At the end of surgery, the patient was awakened and the endotracheal tube was removed with good self respiration. She was transferred to the intensive care unit for close observation. Two weeks after operation, there was no complication and the patient was transferred to a mental hospital to treat her psychiatric problems.
There are many important vital structures in the neck region, and they can be easily damaged due to their proximity to the skin. Neck injuries can be a life threatening event due to bleeding from the great vessels, airway obstruction from tracheal injury or hematoma, esophageal injury and other neural damage. Appropriate, rapid management is critical in order to improve the outcomes.

Data block.
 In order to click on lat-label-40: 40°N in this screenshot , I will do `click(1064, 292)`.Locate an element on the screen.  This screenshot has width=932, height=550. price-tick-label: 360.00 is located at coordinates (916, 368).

What you will do. Quote everything in the neck injury passage from "There are many" down to "improve the outcomes.".

Answer section.
There are many important vital structures in the neck region, and they can be easily damaged due to their proximity to the skin. Neck injuries can be a life threatening event due to bleeding from the great vessels, airway obstruction from tracheal injury or hematoma, esophageal injury and other neural damage. Appropriate, rapid management is critical in order to improve the outcomes.